#### [TASK ITEM]
Gather each line in the entries that includes the string "This".

-- Opening Marker --

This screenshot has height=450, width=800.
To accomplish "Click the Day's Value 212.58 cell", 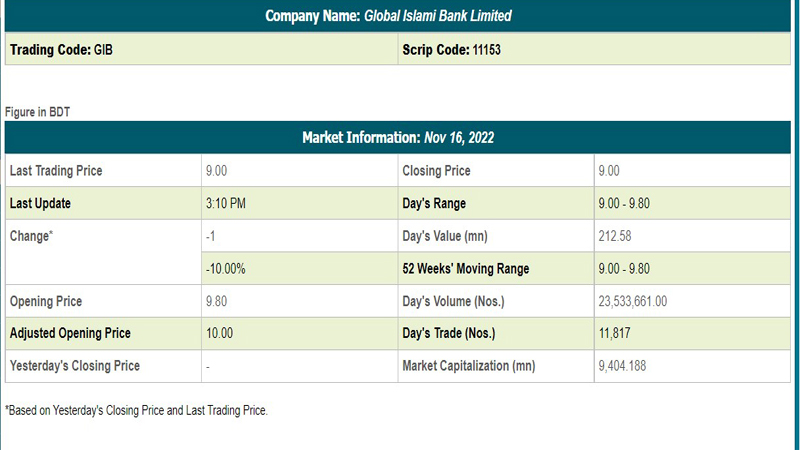I will tap(615, 236).
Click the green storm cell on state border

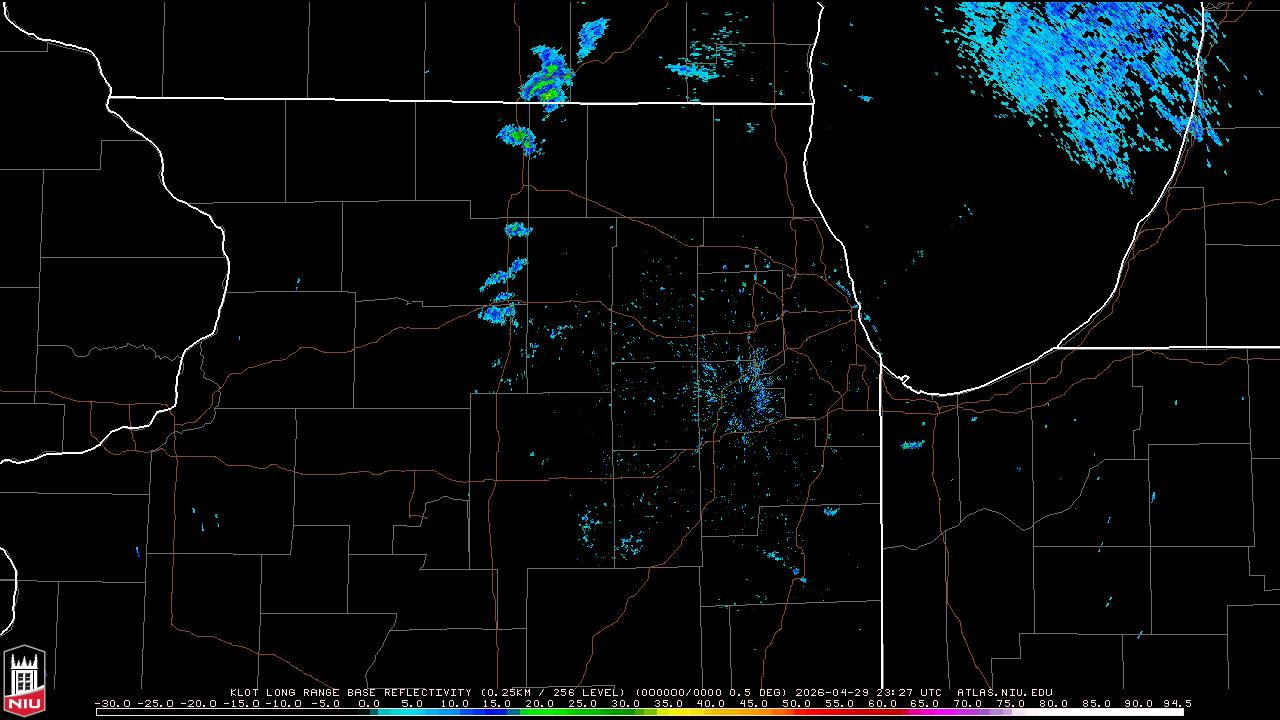pos(548,83)
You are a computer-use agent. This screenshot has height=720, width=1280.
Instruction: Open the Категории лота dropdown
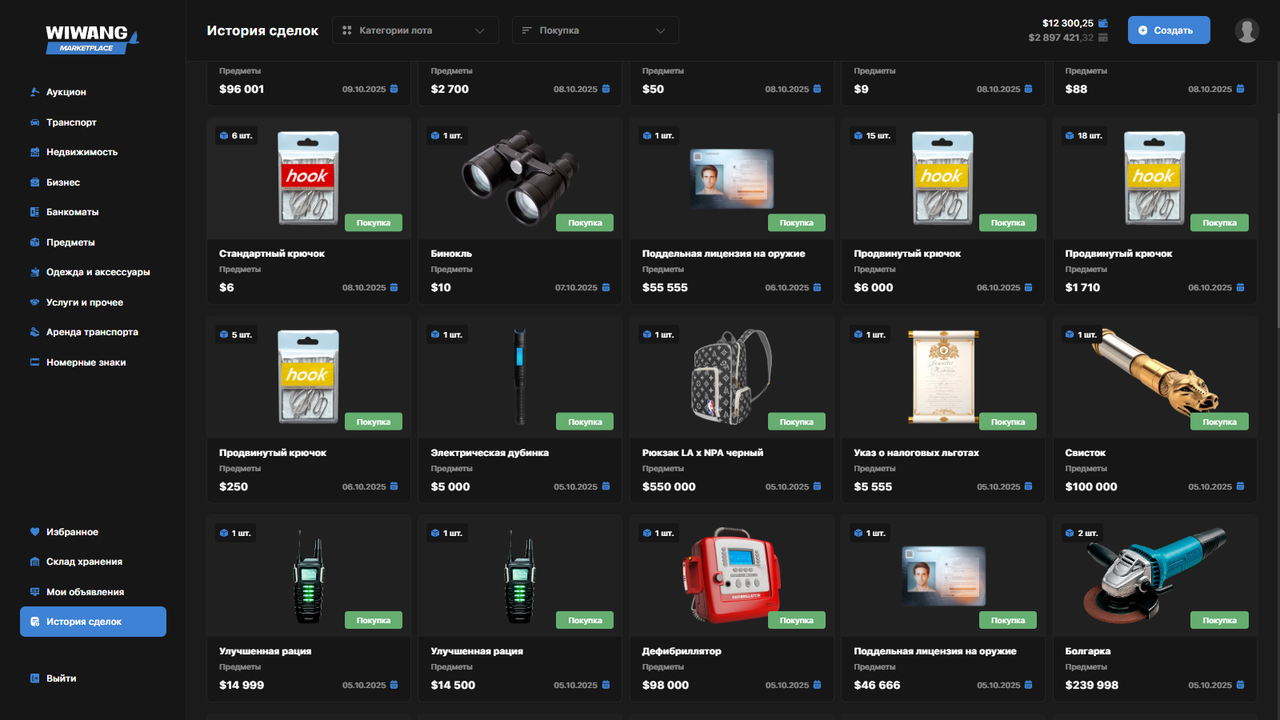coord(415,31)
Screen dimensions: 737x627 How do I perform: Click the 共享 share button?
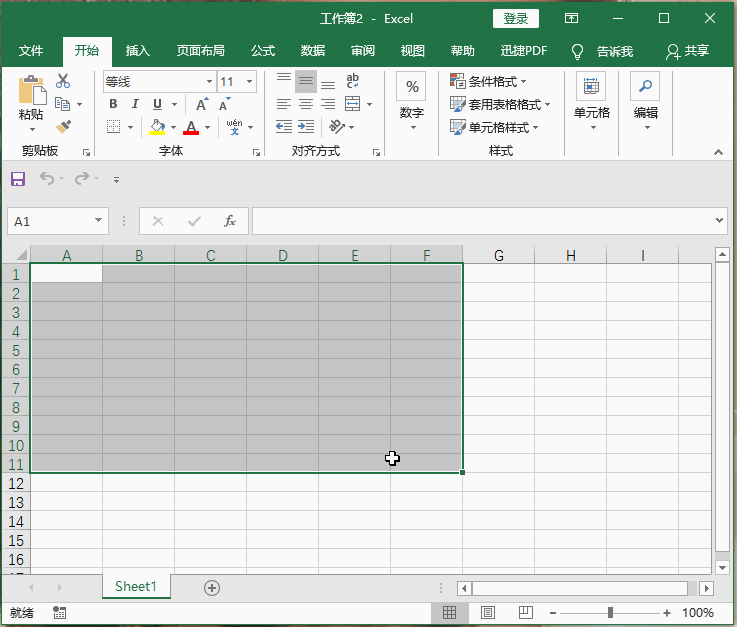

-- Closing Marker --

#### [TASK OUTPUT]
This screenshot has height=450, width=800.
You are a computer-use agent. This screenshot has height=720, width=1280.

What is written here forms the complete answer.